As part of the project, around 1.9 lakh animals will be surveyed over the next five years with regard to their milk production capacity, their fat, SNF and protein content in the milk, their reproductive regularity, their disease frequency, their body type, their behavior, etc. detected.
Of the animals recorded, more than 80,000 animals will be genotyped and related data will aid in a more accurate estimate of genomic breeding value.
This program includes major breeds such as Gir, Kankrej and crossbred cows, as well as Mehsana, Jaffarabadi and Murrah buffalo. In addition, all bulls entering Gujarat’s semen stations are genomically selected to ensure genetic value.
According to an NDDB statement, the Milk Unions of Gujarat have decided to work together to expand the reference population for genomic selection and to extend the benefits of improved genetics to Gujarat farmers. The NDDB, GCMMF and Milk Unions will work together to develop SOPs for recording and recording data analysis and monitoring the quality of the data collected.
The project aimed to rapidly track the genetic process of cattle in terms of their milk production potential, along with regular breeding, reduced disease rates and improved pear production. With the help of semen stations, farmers can also use genomics to select the heifers.
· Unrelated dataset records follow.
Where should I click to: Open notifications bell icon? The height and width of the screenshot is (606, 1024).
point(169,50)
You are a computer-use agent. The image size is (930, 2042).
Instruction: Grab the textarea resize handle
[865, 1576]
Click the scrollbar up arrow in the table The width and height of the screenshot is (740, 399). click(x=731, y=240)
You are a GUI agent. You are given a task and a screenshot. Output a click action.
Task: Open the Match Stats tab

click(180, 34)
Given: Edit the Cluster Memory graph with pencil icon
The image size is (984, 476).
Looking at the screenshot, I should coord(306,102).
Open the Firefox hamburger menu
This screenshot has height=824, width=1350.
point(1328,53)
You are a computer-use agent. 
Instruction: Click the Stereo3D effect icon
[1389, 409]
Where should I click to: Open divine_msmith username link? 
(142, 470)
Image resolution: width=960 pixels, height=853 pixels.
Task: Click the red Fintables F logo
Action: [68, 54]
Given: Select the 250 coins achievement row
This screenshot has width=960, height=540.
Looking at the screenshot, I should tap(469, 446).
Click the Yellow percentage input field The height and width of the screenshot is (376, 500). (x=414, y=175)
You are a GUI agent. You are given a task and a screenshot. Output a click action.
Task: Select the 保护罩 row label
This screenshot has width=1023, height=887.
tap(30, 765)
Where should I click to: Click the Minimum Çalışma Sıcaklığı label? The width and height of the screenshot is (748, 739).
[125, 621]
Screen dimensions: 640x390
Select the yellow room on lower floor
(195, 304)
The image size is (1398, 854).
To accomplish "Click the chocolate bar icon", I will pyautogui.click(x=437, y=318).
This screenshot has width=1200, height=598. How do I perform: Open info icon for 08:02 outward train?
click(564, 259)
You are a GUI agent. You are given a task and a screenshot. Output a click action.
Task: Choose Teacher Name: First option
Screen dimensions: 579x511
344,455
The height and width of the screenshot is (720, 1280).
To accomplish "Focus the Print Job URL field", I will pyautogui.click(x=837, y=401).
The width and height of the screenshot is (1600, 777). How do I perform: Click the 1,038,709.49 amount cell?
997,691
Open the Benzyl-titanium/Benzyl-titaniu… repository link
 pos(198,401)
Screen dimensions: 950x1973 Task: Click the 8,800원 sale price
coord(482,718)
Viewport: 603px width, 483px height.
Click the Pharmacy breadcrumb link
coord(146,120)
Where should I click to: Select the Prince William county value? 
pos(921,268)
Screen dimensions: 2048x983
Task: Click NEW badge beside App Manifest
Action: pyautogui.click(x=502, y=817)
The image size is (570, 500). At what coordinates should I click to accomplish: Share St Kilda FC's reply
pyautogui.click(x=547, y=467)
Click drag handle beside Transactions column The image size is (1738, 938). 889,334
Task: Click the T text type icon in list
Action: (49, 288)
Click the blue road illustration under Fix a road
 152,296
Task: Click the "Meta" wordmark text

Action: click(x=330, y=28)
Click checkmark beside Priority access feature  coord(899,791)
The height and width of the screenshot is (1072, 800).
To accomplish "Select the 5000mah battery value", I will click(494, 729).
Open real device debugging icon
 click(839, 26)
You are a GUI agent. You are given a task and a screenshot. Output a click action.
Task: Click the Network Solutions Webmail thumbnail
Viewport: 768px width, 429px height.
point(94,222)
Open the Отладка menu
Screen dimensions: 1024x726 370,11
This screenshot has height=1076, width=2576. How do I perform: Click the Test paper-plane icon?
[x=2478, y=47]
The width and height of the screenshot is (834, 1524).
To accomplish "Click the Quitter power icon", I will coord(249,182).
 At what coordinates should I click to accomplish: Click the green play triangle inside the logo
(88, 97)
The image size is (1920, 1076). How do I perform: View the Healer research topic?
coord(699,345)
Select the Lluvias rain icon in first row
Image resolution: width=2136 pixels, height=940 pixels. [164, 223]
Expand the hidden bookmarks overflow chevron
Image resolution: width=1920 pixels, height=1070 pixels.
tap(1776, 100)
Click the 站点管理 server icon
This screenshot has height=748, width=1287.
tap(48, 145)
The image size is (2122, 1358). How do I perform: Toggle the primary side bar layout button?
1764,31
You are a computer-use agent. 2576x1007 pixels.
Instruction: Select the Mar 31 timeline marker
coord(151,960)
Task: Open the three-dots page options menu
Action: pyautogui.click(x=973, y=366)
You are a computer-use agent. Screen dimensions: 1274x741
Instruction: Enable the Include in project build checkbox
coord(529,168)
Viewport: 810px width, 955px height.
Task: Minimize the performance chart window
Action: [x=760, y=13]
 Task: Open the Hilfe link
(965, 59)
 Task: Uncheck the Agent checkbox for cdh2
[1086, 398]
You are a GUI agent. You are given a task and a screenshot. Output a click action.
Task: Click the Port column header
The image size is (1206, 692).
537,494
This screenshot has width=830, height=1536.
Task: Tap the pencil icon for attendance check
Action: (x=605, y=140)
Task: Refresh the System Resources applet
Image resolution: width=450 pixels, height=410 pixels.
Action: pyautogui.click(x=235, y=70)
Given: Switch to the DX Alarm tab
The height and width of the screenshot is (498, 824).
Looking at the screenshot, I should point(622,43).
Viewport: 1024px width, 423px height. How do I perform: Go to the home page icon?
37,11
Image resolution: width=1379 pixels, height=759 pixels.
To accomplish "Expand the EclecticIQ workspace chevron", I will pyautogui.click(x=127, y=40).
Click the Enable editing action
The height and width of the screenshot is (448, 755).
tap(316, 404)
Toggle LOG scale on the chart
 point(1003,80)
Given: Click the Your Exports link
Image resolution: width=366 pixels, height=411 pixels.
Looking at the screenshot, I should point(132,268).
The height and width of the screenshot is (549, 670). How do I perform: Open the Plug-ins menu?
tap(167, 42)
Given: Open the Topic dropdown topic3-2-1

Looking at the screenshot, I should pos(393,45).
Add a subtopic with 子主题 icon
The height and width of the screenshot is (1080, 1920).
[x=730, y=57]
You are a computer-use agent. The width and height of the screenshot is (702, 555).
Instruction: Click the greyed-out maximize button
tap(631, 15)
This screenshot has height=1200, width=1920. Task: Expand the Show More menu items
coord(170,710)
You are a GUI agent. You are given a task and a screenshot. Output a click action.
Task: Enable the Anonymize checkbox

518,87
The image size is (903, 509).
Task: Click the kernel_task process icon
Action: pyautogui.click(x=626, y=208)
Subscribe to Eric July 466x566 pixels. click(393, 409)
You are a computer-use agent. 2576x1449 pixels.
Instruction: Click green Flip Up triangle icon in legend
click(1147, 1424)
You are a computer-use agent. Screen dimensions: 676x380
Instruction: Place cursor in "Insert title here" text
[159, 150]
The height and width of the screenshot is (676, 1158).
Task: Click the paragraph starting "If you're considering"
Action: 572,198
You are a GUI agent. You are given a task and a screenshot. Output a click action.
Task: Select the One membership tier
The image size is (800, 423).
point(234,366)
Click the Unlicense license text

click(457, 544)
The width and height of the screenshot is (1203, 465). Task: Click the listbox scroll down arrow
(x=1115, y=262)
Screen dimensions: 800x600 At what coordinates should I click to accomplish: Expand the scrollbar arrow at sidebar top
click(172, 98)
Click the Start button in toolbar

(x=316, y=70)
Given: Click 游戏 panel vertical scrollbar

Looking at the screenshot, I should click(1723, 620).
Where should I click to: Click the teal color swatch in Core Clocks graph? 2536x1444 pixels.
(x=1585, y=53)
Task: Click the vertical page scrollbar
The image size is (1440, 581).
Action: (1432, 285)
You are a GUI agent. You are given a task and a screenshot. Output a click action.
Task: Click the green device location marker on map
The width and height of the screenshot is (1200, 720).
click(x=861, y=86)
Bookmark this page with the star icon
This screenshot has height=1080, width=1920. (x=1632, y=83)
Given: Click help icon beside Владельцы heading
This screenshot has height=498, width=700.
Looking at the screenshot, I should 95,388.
NDDB has been working on the implementation of genomic selection since 2014. It has developed customer-specific genotyping chips INDUSCHIP and BUFFCHIP for the genotyping of cattle and buffalo.
According to NDDB, more than 20,000 animals were genotyped with these chips. Using genotype data and performance records, genomic breeding values (an estimate that shows an animal’s genetic potential) are estimated. Bulls of Gir, HFCB, JCB and Murrah breeds are genomically selected prior to distribution (at seed stations).